_What you are asked to do:_
Copy each line below holding "will".

....

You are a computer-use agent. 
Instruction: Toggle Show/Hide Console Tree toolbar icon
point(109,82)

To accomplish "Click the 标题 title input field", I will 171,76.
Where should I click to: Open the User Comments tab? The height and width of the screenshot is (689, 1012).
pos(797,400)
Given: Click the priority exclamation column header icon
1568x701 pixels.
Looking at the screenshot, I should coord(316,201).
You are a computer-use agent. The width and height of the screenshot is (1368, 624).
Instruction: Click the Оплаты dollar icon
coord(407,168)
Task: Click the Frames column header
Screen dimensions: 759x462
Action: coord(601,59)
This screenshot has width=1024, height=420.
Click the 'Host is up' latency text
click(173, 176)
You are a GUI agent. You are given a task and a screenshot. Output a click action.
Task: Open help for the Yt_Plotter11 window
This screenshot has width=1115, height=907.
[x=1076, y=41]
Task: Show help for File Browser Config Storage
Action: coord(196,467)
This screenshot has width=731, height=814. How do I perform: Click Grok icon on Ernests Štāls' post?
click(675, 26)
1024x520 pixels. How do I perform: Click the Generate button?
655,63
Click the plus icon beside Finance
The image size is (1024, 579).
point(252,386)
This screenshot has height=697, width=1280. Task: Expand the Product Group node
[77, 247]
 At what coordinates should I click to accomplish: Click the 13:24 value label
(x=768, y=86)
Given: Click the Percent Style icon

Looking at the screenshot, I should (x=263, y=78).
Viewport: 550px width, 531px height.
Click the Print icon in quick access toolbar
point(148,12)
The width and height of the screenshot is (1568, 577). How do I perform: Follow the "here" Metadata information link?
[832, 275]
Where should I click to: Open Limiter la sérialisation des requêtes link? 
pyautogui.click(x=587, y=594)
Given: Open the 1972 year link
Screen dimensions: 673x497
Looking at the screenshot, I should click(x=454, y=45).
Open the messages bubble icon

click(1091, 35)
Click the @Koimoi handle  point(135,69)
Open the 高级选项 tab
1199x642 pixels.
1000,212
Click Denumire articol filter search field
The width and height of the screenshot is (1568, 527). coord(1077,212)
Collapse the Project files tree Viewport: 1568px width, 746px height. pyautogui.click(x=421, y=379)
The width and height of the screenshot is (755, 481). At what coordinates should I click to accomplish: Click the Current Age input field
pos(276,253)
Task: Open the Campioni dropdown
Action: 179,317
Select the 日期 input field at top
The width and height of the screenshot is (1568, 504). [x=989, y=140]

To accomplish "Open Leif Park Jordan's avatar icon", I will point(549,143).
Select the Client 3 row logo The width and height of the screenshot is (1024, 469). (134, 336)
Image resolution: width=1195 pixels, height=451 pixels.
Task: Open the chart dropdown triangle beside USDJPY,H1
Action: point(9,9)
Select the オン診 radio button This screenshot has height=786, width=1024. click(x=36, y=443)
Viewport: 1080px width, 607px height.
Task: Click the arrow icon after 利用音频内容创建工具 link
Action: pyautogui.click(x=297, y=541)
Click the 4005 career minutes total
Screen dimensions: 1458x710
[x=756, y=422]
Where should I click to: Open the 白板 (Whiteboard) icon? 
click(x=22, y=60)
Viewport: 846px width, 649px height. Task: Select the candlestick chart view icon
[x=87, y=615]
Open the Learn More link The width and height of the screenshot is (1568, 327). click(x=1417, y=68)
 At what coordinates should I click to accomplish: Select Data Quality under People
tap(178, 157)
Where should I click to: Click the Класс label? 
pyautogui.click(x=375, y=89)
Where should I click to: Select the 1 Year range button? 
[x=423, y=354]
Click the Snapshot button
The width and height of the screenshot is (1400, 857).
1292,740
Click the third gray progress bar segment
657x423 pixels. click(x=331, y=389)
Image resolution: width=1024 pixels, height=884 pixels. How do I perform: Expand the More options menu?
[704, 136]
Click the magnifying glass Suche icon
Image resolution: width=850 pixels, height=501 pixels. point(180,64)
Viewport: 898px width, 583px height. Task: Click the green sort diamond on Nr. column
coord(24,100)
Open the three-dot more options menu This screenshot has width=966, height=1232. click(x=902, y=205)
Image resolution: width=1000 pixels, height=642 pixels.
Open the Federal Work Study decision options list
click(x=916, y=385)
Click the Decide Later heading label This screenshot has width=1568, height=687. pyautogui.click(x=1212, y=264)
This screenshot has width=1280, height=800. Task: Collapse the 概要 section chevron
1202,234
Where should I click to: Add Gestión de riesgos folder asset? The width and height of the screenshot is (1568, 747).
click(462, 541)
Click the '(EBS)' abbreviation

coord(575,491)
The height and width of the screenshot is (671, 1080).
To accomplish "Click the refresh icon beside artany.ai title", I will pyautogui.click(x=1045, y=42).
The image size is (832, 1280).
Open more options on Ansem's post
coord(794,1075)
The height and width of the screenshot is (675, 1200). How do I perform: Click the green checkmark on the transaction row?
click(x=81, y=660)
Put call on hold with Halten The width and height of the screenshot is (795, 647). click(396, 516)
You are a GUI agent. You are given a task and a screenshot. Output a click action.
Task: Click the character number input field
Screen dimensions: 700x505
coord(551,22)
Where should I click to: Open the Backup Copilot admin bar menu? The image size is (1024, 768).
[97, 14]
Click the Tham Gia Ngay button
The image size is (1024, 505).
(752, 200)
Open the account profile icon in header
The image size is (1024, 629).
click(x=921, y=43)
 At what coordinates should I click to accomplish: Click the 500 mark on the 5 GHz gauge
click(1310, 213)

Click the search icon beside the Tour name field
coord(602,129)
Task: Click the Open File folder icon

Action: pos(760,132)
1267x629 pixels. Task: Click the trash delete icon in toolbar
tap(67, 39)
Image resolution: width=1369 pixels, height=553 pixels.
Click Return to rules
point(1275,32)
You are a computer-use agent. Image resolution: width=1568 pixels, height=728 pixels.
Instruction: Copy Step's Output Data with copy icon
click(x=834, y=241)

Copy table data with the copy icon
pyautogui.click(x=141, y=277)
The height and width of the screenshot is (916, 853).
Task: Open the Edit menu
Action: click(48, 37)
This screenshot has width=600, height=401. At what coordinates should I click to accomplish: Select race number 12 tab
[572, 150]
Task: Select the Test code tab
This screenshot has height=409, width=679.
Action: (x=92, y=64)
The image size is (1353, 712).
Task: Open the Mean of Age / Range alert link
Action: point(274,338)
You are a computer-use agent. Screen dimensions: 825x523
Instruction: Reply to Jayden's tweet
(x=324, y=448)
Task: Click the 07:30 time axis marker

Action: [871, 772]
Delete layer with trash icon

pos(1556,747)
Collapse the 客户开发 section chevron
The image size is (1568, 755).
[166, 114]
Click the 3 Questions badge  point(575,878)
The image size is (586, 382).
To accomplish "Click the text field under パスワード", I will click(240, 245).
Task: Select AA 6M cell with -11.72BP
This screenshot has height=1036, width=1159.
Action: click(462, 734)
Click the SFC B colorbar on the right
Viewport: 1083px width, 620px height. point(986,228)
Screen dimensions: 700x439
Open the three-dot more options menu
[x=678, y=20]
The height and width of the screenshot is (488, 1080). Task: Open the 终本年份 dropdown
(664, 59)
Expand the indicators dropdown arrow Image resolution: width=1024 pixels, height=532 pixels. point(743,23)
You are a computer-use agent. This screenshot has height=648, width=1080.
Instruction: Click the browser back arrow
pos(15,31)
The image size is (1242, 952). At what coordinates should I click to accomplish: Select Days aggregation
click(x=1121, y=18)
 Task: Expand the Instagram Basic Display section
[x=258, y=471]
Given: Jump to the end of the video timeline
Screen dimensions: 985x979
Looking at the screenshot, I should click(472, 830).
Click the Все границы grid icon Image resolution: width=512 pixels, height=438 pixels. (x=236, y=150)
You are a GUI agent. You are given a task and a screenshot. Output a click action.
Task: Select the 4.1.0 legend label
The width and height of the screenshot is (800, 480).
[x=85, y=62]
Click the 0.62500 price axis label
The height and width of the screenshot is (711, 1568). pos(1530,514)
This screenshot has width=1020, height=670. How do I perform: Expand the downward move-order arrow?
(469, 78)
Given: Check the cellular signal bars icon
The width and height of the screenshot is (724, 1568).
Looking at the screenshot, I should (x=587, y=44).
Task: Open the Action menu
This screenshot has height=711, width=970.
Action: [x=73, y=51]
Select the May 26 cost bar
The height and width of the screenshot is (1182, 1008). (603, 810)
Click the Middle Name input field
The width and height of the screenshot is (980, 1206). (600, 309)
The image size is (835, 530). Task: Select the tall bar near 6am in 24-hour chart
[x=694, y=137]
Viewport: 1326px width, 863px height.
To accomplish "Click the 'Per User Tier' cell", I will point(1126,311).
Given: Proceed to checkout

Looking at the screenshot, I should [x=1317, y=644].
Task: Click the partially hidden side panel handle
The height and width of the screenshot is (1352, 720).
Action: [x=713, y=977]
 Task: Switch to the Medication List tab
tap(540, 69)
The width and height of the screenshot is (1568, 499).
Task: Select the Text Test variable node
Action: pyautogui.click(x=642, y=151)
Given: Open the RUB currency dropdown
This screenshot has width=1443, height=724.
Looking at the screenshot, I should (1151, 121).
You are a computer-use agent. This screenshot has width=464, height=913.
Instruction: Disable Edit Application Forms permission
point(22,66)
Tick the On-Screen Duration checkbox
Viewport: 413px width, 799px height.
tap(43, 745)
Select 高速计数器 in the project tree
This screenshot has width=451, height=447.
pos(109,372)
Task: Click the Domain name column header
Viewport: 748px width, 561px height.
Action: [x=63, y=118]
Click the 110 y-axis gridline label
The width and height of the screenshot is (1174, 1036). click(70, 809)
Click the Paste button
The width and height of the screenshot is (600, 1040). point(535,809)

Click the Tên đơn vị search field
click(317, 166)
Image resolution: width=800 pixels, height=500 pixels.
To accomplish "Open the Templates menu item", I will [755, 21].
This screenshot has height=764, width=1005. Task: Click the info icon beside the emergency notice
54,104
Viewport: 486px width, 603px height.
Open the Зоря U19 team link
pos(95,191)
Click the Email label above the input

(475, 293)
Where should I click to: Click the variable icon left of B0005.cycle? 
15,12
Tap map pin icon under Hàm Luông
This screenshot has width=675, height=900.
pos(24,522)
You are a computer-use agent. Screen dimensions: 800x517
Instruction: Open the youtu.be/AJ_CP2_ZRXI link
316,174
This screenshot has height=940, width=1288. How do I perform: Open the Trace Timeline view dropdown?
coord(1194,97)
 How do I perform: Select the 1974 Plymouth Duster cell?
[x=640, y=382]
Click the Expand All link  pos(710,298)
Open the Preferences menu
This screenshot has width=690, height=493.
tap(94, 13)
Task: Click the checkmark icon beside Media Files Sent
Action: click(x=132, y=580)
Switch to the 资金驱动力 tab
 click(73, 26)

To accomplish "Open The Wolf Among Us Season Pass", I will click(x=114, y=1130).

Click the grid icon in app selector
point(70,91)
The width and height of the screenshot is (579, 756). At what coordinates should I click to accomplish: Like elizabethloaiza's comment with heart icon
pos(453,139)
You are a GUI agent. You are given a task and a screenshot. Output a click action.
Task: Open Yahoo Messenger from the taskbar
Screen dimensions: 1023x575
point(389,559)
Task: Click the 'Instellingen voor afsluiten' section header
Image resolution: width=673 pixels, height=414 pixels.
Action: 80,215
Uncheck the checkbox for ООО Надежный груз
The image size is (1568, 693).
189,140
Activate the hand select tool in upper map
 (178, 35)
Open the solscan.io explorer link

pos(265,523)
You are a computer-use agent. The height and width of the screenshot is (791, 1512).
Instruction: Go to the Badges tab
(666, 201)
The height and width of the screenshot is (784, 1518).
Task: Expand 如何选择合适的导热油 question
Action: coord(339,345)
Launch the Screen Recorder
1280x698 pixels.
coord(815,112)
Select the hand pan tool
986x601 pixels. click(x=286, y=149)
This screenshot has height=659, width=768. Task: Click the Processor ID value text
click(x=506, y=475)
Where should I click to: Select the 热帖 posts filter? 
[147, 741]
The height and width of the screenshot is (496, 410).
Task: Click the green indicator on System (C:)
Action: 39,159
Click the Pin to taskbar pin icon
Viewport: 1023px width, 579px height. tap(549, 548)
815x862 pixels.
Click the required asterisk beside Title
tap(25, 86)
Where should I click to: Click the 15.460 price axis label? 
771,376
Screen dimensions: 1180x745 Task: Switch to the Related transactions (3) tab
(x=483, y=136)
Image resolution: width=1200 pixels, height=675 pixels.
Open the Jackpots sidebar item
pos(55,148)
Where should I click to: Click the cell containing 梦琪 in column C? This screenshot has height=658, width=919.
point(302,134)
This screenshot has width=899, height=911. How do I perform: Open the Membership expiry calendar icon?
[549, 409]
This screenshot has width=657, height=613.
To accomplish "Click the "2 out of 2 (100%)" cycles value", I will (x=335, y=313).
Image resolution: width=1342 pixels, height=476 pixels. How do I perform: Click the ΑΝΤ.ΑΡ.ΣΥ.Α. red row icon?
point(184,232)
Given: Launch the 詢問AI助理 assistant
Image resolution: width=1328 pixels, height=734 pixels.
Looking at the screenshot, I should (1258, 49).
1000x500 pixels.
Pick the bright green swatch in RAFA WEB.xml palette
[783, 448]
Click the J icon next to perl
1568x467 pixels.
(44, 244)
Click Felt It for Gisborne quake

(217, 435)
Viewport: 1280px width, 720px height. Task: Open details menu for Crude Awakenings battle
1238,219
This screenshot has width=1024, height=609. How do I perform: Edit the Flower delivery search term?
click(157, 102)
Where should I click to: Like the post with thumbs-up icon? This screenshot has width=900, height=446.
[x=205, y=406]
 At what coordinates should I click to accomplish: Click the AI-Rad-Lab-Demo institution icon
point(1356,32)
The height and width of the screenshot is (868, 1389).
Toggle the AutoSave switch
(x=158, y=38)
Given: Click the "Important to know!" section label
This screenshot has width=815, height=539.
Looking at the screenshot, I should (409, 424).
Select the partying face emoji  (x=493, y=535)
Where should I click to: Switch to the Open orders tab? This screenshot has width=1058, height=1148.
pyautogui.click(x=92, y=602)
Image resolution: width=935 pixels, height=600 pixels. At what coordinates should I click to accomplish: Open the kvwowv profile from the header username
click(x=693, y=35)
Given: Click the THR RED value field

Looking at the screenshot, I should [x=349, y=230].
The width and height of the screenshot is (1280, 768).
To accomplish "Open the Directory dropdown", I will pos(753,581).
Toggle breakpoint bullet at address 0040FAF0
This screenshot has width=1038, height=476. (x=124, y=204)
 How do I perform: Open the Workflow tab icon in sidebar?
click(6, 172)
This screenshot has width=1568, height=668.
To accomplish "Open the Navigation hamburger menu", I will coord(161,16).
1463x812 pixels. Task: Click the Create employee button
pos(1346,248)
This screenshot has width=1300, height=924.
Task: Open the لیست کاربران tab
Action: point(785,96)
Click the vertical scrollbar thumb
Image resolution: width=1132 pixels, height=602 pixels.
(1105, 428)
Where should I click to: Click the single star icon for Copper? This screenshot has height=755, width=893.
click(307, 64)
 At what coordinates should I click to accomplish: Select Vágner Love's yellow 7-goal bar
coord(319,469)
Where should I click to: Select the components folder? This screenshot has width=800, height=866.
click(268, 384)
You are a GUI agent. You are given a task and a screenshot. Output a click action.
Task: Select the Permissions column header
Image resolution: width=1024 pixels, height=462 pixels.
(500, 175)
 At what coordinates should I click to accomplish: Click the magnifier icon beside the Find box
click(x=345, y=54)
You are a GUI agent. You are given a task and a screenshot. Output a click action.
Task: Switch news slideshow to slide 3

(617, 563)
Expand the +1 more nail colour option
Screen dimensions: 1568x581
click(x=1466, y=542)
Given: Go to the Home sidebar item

....

_Exercise solution:_
To accomplish "Click the 标题 title input field", I will 171,76.
To accomplish "Open Leif Park Jordan's avatar icon", I will point(549,143).
To accomplish "Click the refresh icon beside artany.ai title", I will pyautogui.click(x=1045, y=42).
To accomplish "Click the text field under パスワード", I will click(240, 245).
To accomplish "Click the 'Per User Tier' cell", I will point(1126,311).
To accomplish "Open the Templates menu item", I will [755, 21].
To accomplish "Open The Wolf Among Us Season Pass", I will click(x=114, y=1130).
To accomplish "Click the "2 out of 2 (100%)" cycles value", I will (x=335, y=313).
To accomplish "Open the Directory dropdown", I will pos(753,581).
To accomplish "Open the Navigation hamburger menu", I will coord(161,16).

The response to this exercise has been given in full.